Originally a biology major on a pre-med track, Pugach had a long-time interest in psychology, which only increased during the semester he spent in Australia his junior year that started him on the late path toward his future concentration.
“I have always had an interest in therapy. Using personal analysis and the incorporation of leading psychological research to help people work through their own problems has always seemed rewarding to me,” Pugach says. “A large portion of psychology aims to understand what makes us up as people — our cognitions, our emotions, our behaviors, and our interaction with the outside world — through a scientific approach, which had me captivated immediately given my familiarity with the natural sciences already.”
With some “extensive talking and planning” with Associate Professor of Psychology Jamie Bodenlos, Pugach discovered that switching his major to psychology was possible.
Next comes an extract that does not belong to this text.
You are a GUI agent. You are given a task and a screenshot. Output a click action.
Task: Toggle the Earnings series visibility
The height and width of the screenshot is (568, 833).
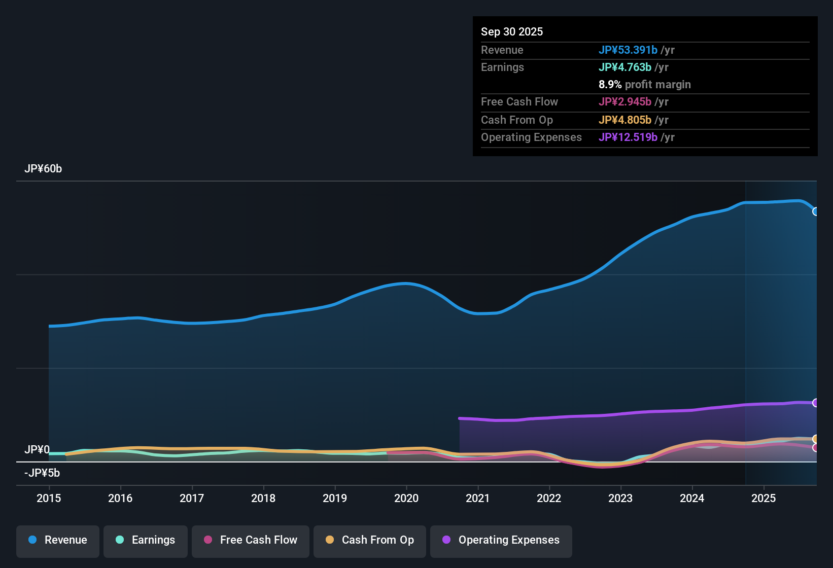[145, 540]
Forensic psychology, which applies psychology to the legal system and vice versa, especially attracted Pugach, who has been “interested in learning about the specific traits that engender violence in both criminals and non-criminals,” he says. “Although almost everyone deals with their own inner demons, if you will, but forensic psychology offers the opportunity to either help correct or help put away those people whose problems are leading to deleterious consequences in our society.”
As he prepared to apply to graduate school, Pugach says that “the psychology program and faculty at HWS have been absolutely vital. My ability to find, understand, and analyze the research literature, my ability to think critically, and my writing skills improved immensely due to the faculty in the psychology department.”
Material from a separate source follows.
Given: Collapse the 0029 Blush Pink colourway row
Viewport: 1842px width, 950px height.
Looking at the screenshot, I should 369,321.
“Individual students may show creativity, thoughtfulness, and diligence but is rare to find a student who excels in all three,” says Assistant Professor of Psychology Daniel Graham. “This combination of talents is extremely valuable in the sciences –and beyond. In addition to his academic achievements, Cameron is also an engaged and caring member of the community.”
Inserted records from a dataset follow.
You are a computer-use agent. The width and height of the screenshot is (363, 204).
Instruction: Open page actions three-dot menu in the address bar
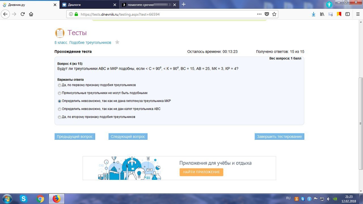pyautogui.click(x=259, y=14)
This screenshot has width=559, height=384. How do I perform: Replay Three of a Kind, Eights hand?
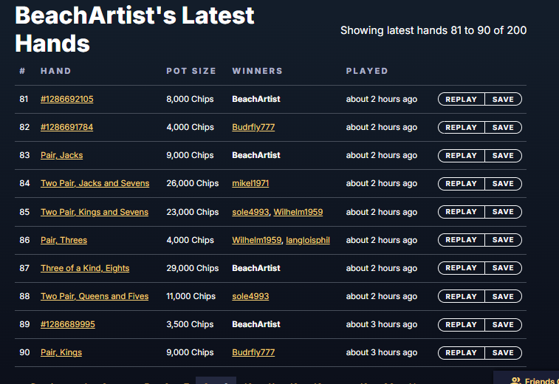(x=461, y=268)
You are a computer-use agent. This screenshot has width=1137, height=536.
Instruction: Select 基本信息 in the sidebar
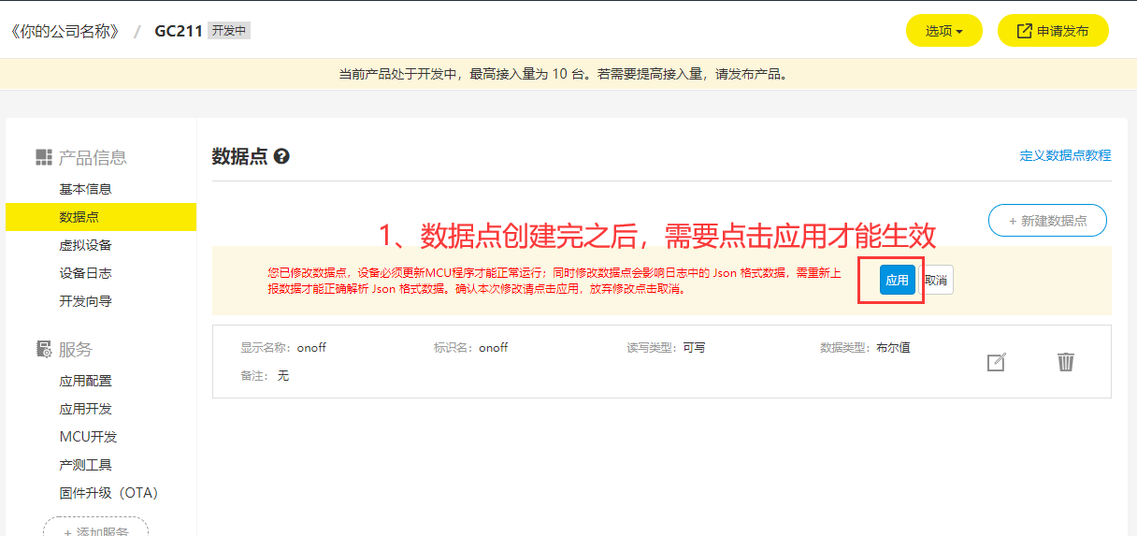[x=85, y=189]
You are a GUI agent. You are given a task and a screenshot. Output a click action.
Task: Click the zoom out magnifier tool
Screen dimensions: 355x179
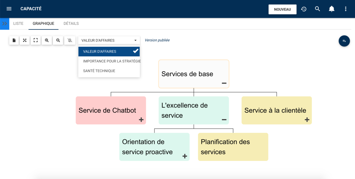(x=58, y=40)
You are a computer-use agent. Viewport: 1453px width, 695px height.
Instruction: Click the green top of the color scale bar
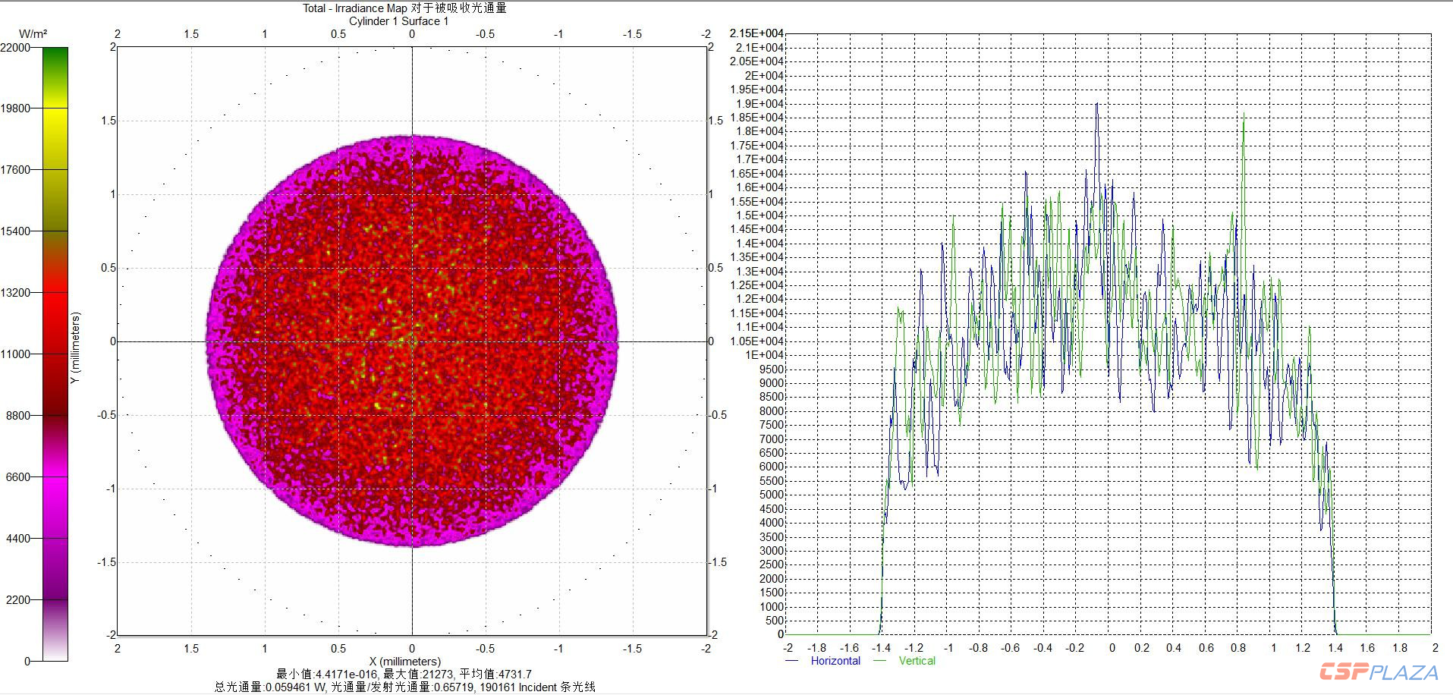click(x=55, y=57)
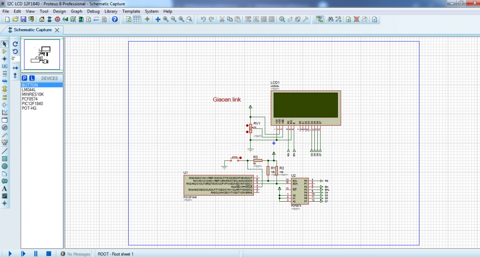480x257 pixels.
Task: Switch to the Schematic Capture tab
Action: point(32,30)
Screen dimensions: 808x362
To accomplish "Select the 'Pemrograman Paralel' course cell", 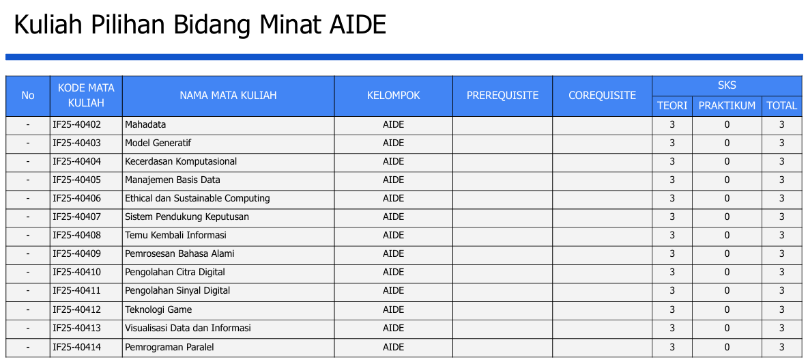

Graham served as faculty adviser to Pugach’s Summer Science project in 2014, which aimed to understand the stability of aesthetic judgments over time within different age groups. The research Pugach conducted was presented at the Biennial Congress of the International Association of Empirical Aesthetics in New York City in August 2014, and will also appear in a manuscript in preparation for submission to the journal Cognition. Pugach continued this work as an independent study in psychology in spring 2015.
“As a researcher and a student, Cameron has shown tremendous dedication and care in his work. I am excited to see where the opportunity of the Presidential Scholarship takes Cameron in the future,” Graham says.
“The psychology faculty (and students) at HWS are the pinnacle of what anyone looks for in an institution — an intelligent group of passionate and motivated people who strive to teach, understand, and further their discipline in an atmosphere that promotes continued possibility, kindness, and success,” says Pugach. “I am extremely lucky to have been a part of that community.”
After completing his master’s at John Jay, Pugach hopes to earn a Ph.D. in clinical psychology.